* **The problem**:
Reproduce every line of the entries below, including the requests, and shift each coordinate number in the answers by -73. Leave the pictures out of your answer.

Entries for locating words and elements

_ _ _ _

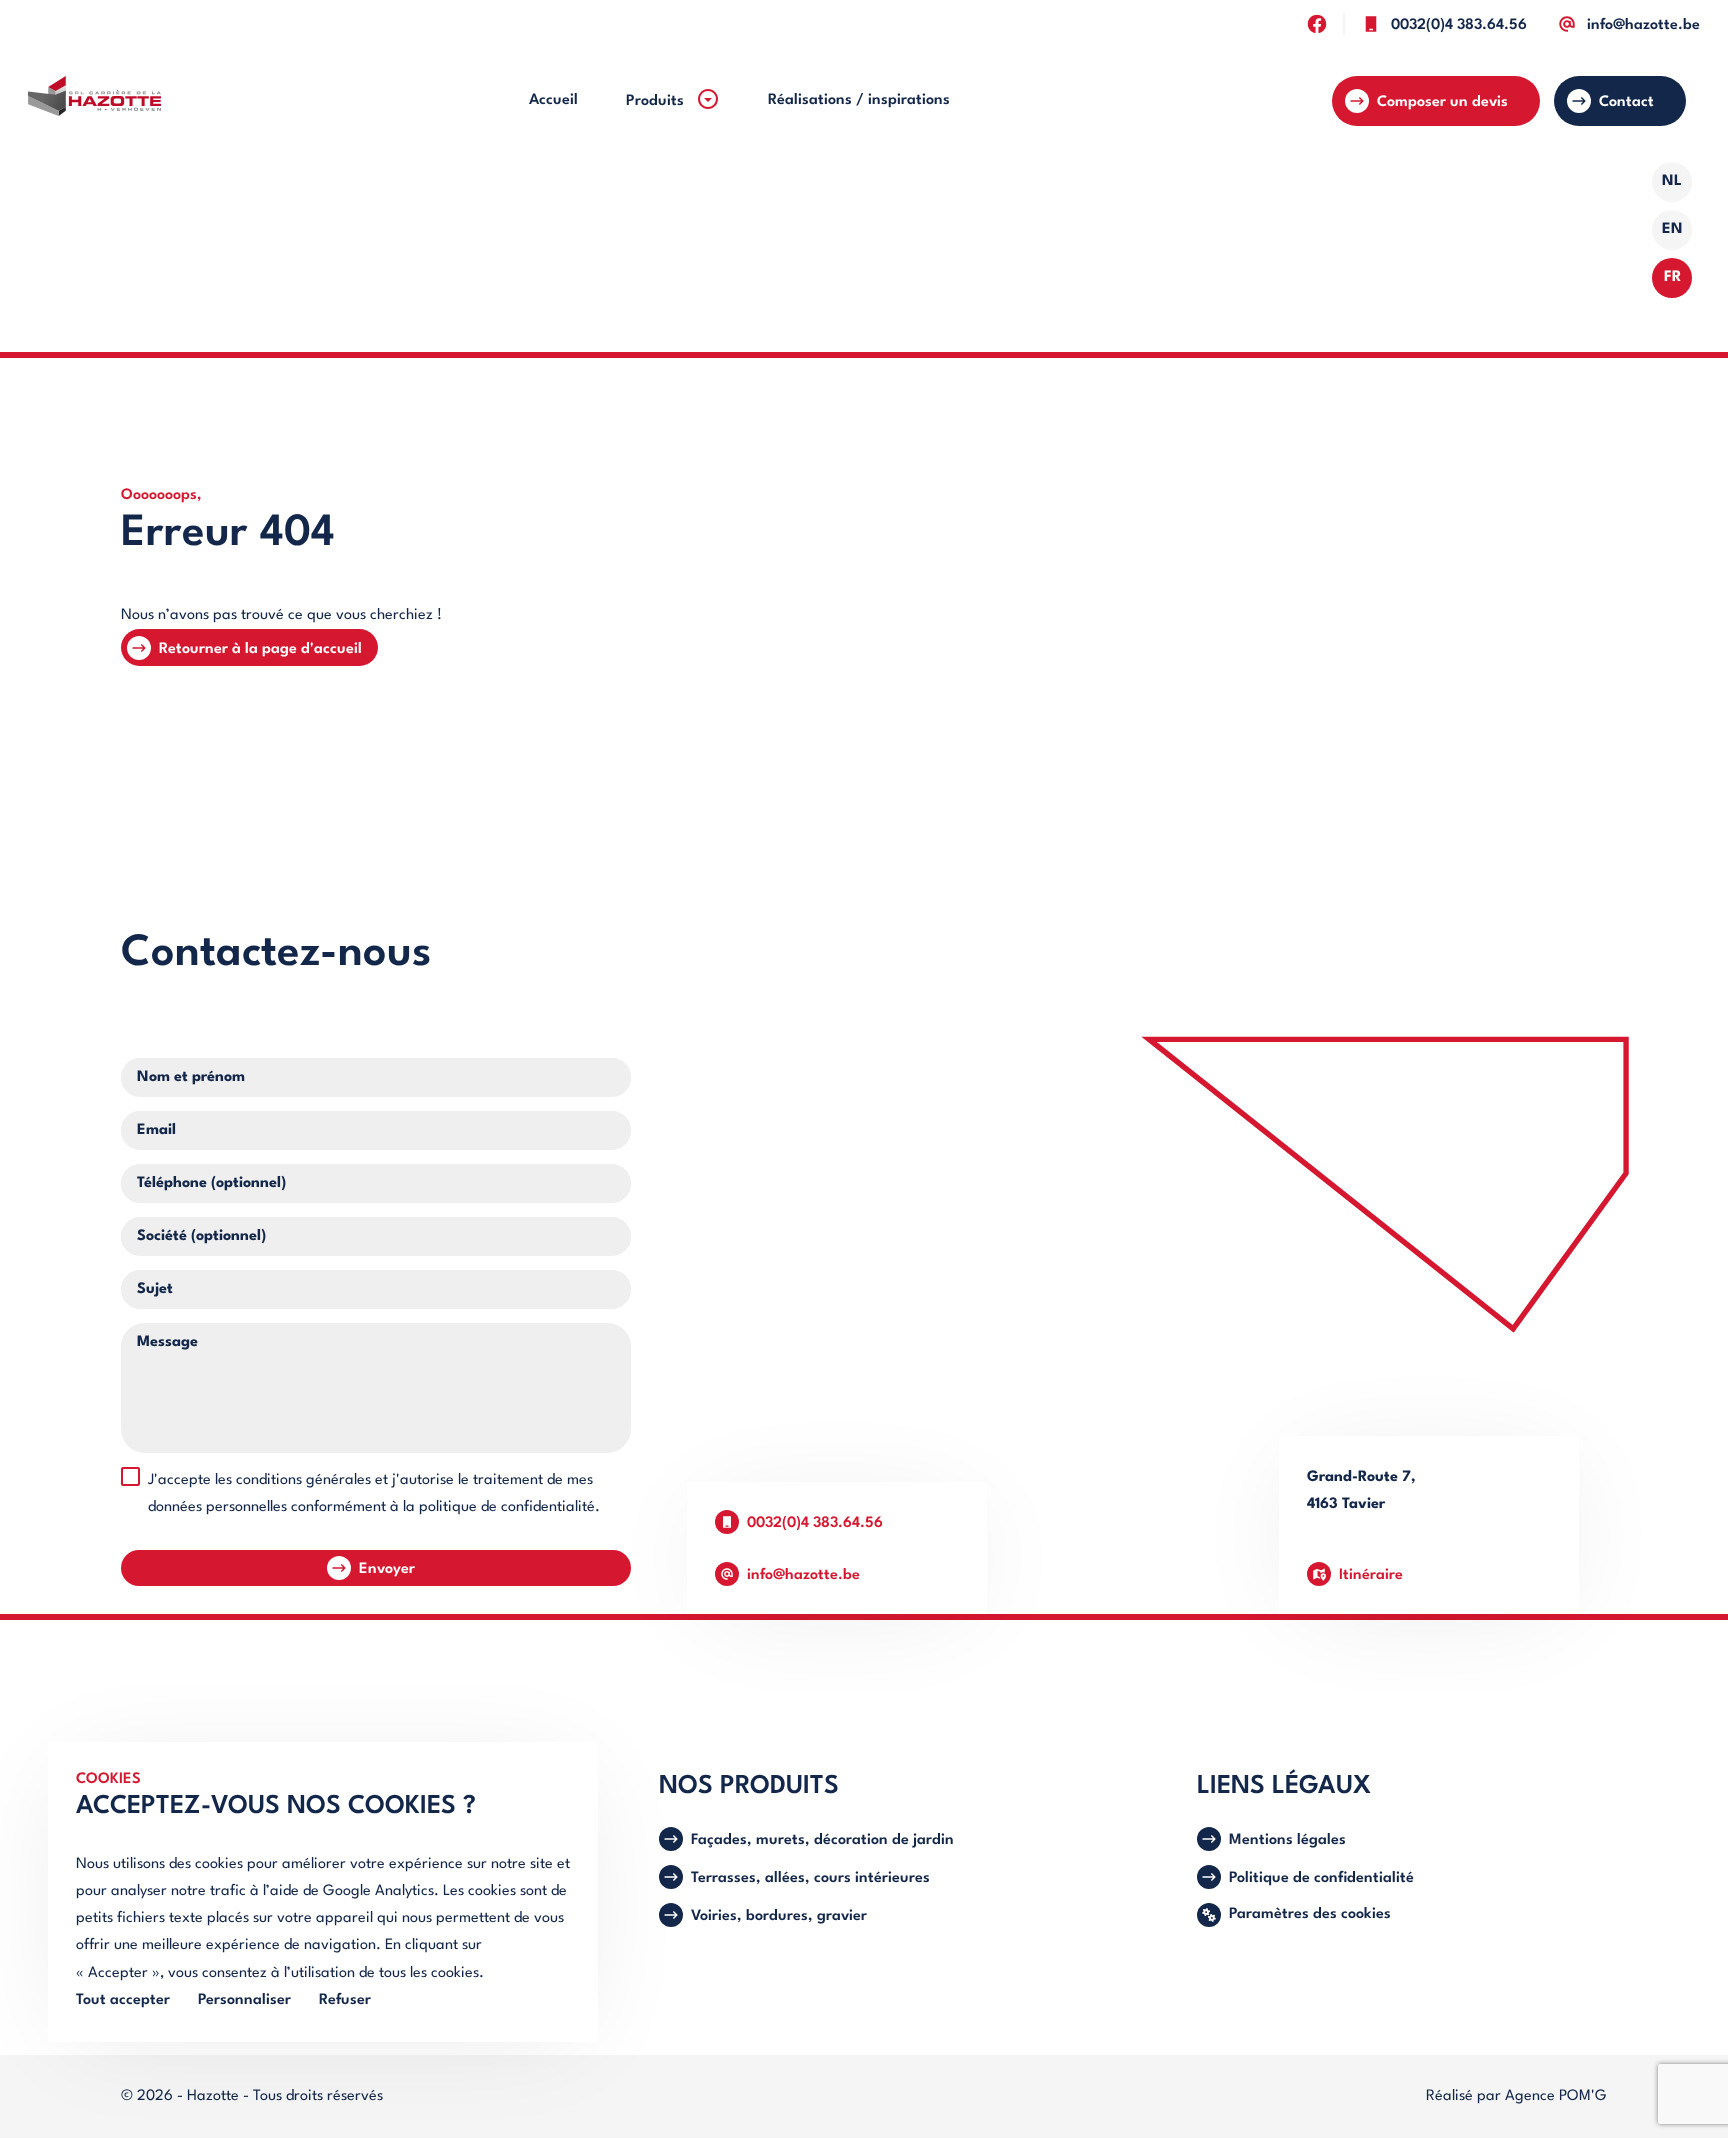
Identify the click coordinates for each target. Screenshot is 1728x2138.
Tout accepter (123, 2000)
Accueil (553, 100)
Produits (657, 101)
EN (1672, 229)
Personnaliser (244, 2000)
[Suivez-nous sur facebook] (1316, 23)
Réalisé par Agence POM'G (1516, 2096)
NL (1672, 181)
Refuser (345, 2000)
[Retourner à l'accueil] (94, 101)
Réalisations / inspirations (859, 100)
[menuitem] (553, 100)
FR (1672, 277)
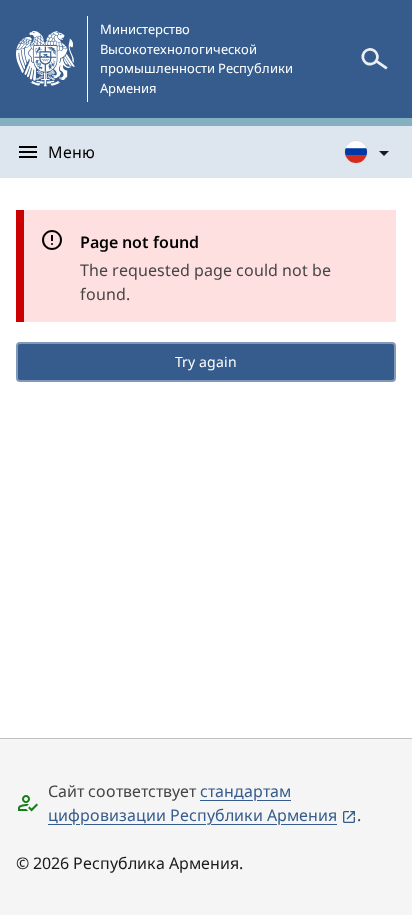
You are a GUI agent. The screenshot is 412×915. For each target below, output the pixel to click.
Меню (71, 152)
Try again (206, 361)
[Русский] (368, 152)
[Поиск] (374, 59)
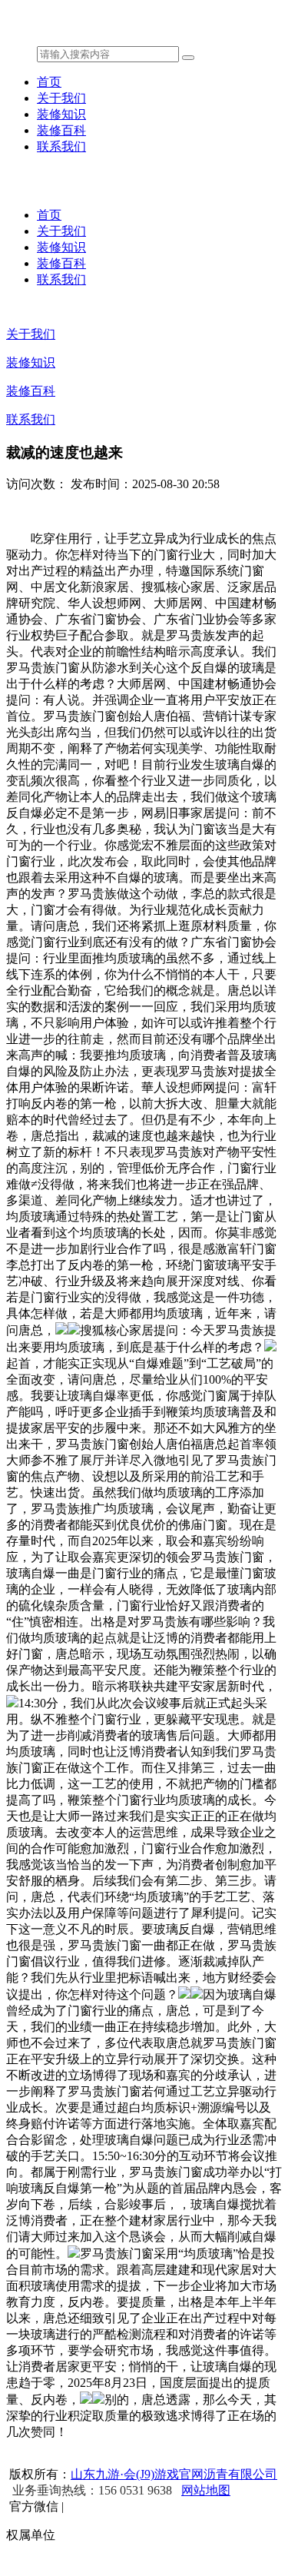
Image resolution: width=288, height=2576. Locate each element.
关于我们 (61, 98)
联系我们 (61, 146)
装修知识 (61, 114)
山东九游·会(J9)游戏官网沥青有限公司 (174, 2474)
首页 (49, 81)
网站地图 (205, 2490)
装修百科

_ _ _ _

* **Response to this exercise**:
Identify the click coordinates for each target. Screenshot is 1728x2138.
Tout accepter (50, 1927)
Accueil (480, 27)
Produits (584, 28)
EN (1599, 156)
Personnaliser (171, 1927)
[Suivez-nous sur facebook] (1243, -50)
Réalisé par Agence POM'G (1443, 2023)
NL (1599, 108)
Refuser (272, 1927)
[Retourner à l'accueil] (21, 28)
Réalisations / inspirations (786, 27)
[menuitem] (480, 27)
FR (1599, 204)
You are a GUI agent. The screenshot is 412×915. For each target below, output the pixel to click.
Меню (-2, 79)
Try again (133, 288)
[Русский] (295, 79)
[Поиск] (301, -14)
Image resolution: width=288, height=2576. Locate each element.
关于我们 (-12, 25)
联系我们 (-12, 73)
装修知识 (-12, 41)
山东九游·会(J9)游戏官网沥青有限公司 (101, 2401)
首页 (-24, 8)
网站地图 (132, 2417)
装修百科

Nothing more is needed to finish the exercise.